* Problem to solve
Each record is to be printed again precisely as it reads.

[Saved data entries]
******

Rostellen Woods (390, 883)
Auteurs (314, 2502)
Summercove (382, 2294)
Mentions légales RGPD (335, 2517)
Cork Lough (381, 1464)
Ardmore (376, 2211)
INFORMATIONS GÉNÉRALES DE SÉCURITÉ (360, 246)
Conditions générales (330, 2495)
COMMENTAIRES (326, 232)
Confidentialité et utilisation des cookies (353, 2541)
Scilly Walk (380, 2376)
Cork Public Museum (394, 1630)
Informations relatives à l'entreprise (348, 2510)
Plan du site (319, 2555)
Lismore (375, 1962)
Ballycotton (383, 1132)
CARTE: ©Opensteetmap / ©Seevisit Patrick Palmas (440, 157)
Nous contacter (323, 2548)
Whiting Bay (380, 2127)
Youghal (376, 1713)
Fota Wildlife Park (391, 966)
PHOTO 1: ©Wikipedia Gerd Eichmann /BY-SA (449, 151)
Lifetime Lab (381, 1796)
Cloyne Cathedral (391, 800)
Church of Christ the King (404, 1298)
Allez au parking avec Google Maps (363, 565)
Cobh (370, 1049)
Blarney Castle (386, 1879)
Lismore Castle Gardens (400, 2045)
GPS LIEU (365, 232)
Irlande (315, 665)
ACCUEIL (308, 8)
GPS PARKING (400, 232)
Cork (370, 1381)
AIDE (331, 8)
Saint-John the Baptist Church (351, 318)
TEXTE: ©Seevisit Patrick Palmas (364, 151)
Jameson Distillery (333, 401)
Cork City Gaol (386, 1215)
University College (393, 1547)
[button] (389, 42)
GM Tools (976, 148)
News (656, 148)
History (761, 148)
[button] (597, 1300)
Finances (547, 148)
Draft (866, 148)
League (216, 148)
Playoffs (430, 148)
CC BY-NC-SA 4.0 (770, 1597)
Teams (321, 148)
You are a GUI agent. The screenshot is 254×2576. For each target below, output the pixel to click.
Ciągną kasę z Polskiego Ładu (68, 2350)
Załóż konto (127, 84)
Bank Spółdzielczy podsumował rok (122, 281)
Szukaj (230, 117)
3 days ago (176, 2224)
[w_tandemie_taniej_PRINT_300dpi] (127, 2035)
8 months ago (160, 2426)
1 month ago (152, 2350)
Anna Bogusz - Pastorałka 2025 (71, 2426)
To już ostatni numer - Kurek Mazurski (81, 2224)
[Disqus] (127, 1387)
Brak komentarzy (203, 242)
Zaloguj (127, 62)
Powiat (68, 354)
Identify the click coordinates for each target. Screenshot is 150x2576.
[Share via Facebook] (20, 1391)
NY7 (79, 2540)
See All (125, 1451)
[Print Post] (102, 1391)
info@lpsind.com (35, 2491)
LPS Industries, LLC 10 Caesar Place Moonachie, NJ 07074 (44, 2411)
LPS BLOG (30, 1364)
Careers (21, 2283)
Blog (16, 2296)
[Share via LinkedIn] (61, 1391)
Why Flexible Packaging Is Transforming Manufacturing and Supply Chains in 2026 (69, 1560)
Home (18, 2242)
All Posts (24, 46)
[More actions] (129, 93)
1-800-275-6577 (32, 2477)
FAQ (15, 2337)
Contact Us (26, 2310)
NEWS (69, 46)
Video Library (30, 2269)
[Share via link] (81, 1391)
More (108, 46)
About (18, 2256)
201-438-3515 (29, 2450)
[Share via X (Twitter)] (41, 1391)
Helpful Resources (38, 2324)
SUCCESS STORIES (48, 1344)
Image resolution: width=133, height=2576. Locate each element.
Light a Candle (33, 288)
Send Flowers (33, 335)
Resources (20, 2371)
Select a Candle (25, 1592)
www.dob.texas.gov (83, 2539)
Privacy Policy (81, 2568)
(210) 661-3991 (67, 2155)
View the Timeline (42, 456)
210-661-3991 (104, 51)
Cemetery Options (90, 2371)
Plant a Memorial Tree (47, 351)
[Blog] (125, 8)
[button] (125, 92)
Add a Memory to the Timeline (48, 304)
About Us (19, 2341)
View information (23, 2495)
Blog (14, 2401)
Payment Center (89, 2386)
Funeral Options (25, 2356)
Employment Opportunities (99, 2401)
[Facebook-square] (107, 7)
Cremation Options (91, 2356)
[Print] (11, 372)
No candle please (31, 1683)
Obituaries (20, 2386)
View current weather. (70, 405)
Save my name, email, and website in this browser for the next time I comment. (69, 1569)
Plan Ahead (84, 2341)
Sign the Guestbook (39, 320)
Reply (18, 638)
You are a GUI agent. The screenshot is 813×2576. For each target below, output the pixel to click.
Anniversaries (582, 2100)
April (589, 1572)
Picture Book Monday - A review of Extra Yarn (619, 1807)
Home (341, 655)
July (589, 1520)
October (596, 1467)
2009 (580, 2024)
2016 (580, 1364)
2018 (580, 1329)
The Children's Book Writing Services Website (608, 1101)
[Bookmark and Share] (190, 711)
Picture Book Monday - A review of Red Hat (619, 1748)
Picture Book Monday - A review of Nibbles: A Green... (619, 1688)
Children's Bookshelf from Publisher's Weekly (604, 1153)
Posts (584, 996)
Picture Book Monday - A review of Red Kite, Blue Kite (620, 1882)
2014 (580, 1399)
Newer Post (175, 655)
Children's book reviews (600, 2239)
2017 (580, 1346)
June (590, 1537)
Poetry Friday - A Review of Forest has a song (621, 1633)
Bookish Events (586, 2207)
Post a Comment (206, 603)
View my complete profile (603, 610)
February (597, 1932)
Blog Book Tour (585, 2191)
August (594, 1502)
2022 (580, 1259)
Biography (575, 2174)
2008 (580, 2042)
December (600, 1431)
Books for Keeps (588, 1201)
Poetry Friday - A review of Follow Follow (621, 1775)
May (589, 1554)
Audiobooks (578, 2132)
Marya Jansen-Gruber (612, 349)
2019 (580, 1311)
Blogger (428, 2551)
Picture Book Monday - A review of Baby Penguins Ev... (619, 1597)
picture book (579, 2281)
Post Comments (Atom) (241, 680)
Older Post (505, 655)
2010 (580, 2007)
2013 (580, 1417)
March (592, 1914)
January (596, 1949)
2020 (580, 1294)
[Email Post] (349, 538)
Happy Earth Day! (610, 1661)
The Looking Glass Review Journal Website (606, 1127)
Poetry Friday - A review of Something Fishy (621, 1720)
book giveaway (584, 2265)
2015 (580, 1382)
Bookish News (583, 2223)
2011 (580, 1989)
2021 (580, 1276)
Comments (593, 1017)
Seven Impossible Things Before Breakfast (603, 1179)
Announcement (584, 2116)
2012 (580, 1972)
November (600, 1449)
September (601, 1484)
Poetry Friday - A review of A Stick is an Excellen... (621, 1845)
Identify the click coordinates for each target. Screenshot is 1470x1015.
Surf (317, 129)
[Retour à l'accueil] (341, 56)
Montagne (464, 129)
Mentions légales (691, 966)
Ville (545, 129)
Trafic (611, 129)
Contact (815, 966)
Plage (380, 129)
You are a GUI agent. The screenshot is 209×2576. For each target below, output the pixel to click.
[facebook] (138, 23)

******

* Answer to this problem
Rostellen Woods (390, 883)
Auteurs (314, 2502)
Summercove (382, 2294)
Mentions légales RGPD (335, 2517)
Cork Lough (381, 1464)
Ardmore (376, 2211)
INFORMATIONS GÉNÉRALES DE SÉCURITÉ (360, 246)
Conditions générales (330, 2495)
COMMENTAIRES (326, 232)
Confidentialité et utilisation des cookies (353, 2541)
Scilly Walk (380, 2376)
Cork Public Museum (394, 1630)
Informations relatives à l'entreprise (348, 2510)
Plan du site (319, 2555)
Lismore (375, 1962)
Ballycotton (383, 1132)
CARTE: ©Opensteetmap / ©Seevisit Patrick Palmas (440, 157)
Nous contacter (323, 2548)
Whiting Bay (380, 2127)
Youghal (376, 1713)
Fota Wildlife Park (391, 966)
PHOTO 1: ©Wikipedia Gerd Eichmann /BY-SA (449, 151)
Lifetime Lab (381, 1796)
Cloyne Cathedral (391, 800)
Church of Christ the King (404, 1298)
Allez au parking avec Google Maps (363, 565)
Cobh (370, 1049)
Blarney Castle (386, 1879)
Lismore Castle Gardens (400, 2045)
GPS LIEU (365, 232)
Irlande (315, 665)
ACCUEIL (308, 8)
GPS PARKING (400, 232)
Cork (370, 1381)
AIDE (331, 8)
Saint-John the Baptist Church (351, 318)
TEXTE: ©Seevisit Patrick Palmas (364, 151)
Jameson Distillery (333, 401)
Cork City Gaol (386, 1215)
University College (393, 1547)
[button] (389, 42)
GM Tools (976, 148)
News (656, 148)
History (761, 148)
[button] (597, 1300)
Finances (547, 148)
Draft (866, 148)
League (216, 148)
Playoffs (430, 148)
CC BY-NC-SA 4.0 (770, 1597)
Teams (321, 148)
You are a GUI agent. The screenshot is 254×2576. For each target below, output the pixel to click.
Ciągną kasę z Polskiego Ładu (68, 2350)
Załóż konto (127, 84)
Bank Spółdzielczy podsumował rok (122, 281)
Szukaj (230, 117)
3 days ago (176, 2224)
[w_tandemie_taniej_PRINT_300dpi] (127, 2035)
8 months ago (160, 2426)
1 month ago (152, 2350)
Anna Bogusz - Pastorałka 2025 (71, 2426)
To już ostatni numer - Kurek Mazurski (81, 2224)
[Disqus] (127, 1387)
Brak komentarzy (203, 242)
Zaloguj (127, 62)
Powiat (68, 354)
Identify the click coordinates for each target. Screenshot is 150x2576.
[Share via Facebook] (20, 1391)
NY7 (79, 2540)
See All (125, 1451)
[Print Post] (102, 1391)
info@lpsind.com (35, 2491)
LPS Industries, LLC 10 Caesar Place Moonachie, NJ 07074 (44, 2411)
LPS BLOG (30, 1364)
Careers (21, 2283)
Blog (16, 2296)
[Share via LinkedIn] (61, 1391)
Why Flexible Packaging Is Transforming Manufacturing and Supply Chains in 2026 (69, 1560)
Home (18, 2242)
All Posts (24, 46)
[More actions] (129, 93)
1-800-275-6577 (32, 2477)
FAQ (15, 2337)
Contact Us (26, 2310)
NEWS (69, 46)
Video Library (30, 2269)
[Share via link] (81, 1391)
More (108, 46)
About (18, 2256)
201-438-3515 (29, 2450)
[Share via X (Twitter)] (41, 1391)
Helpful Resources (38, 2324)
SUCCESS STORIES (48, 1344)
Image resolution: width=133, height=2576. Locate each element.
Light a Candle (33, 288)
Send Flowers (33, 335)
Resources (20, 2371)
Select a Candle (25, 1592)
www.dob.texas.gov (83, 2539)
Privacy Policy (81, 2568)
(210) 661-3991 (67, 2155)
View the Timeline (42, 456)
210-661-3991 (104, 51)
Cemetery Options (90, 2371)
Plant a Memorial Tree (47, 351)
[Blog] (125, 8)
[button] (125, 92)
Add a Memory to the Timeline (48, 304)
About Us (19, 2341)
View information (23, 2495)
Blog (14, 2401)
Payment Center (89, 2386)
Funeral Options (25, 2356)
Employment Opportunities (99, 2401)
[Facebook-square] (107, 7)
Cremation Options (91, 2356)
[Print] (11, 372)
No candle please (31, 1683)
Obituaries (20, 2386)
View current weather. (70, 405)
Save my name, email, and website in this browser for the next time I comment. (69, 1569)
Plan Ahead (84, 2341)
Sign the Guestbook (39, 320)
Reply (18, 638)
You are a GUI agent. The screenshot is 813×2576. For each target below, output the pixel to click.
Anniversaries (582, 2100)
April (589, 1572)
Picture Book Monday - A review of Extra Yarn (619, 1807)
Home (341, 655)
July (589, 1520)
October (596, 1467)
2009 (580, 2024)
2016 (580, 1364)
2018 (580, 1329)
The Children's Book Writing Services Website (608, 1101)
[Bookmark and Share] (190, 711)
Picture Book Monday - A review of Red Hat (619, 1748)
Picture Book Monday - A review of Nibbles: A Green... (619, 1688)
Children's Bookshelf from Publisher's Weekly (604, 1153)
Posts (584, 996)
Picture Book Monday - A review of Red Kite, Blue Kite (620, 1882)
2014 (580, 1399)
Newer Post (175, 655)
Children's book reviews (600, 2239)
2017 (580, 1346)
June (590, 1537)
Poetry Friday - A Review of Forest has a song (621, 1633)
Bookish Events (586, 2207)
Post a Comment (206, 603)
View my complete profile (603, 610)
February (597, 1932)
Blog Book Tour (585, 2191)
August (594, 1502)
2022 (580, 1259)
Biography (575, 2174)
2008 (580, 2042)
December (600, 1431)
Books for Keeps (588, 1201)
Poetry Friday - A review of Follow Follow (621, 1775)
May (589, 1554)
Audiobooks (578, 2132)
Marya Jansen-Gruber (612, 349)
2019 (580, 1311)
Blogger (428, 2551)
Picture Book Monday - A review of Baby Penguins Ev... (619, 1597)
picture book (579, 2281)
Post Comments (Atom) (241, 680)
Older Post (505, 655)
2010 (580, 2007)
2013 (580, 1417)
March (592, 1914)
January (596, 1949)
2020 (580, 1294)
[Email Post] (349, 538)
Happy Earth Day! (610, 1661)
The Looking Glass Review Journal Website (606, 1127)
Poetry Friday - A review of Something Fishy (621, 1720)
book giveaway (584, 2265)
2015 (580, 1382)
Bookish News (583, 2223)
2011 (580, 1989)
2021 (580, 1276)
Comments (593, 1017)
Seven Impossible Things Before Breakfast (603, 1179)
Announcement (584, 2116)
2012 (580, 1972)
November (600, 1449)
September (601, 1484)
Poetry Friday - A review of A Stick is an Excellen... (621, 1845)
Identify the click coordinates for each target. Screenshot is 1470x1015.
Surf (317, 129)
[Retour à l'accueil] (341, 56)
Montagne (464, 129)
Mentions légales (691, 966)
Ville (545, 129)
Trafic (611, 129)
Contact (815, 966)
Plage (380, 129)
You are a GUI agent. The screenshot is 209×2576. For each target below, output the pixel to click.
[facebook] (138, 23)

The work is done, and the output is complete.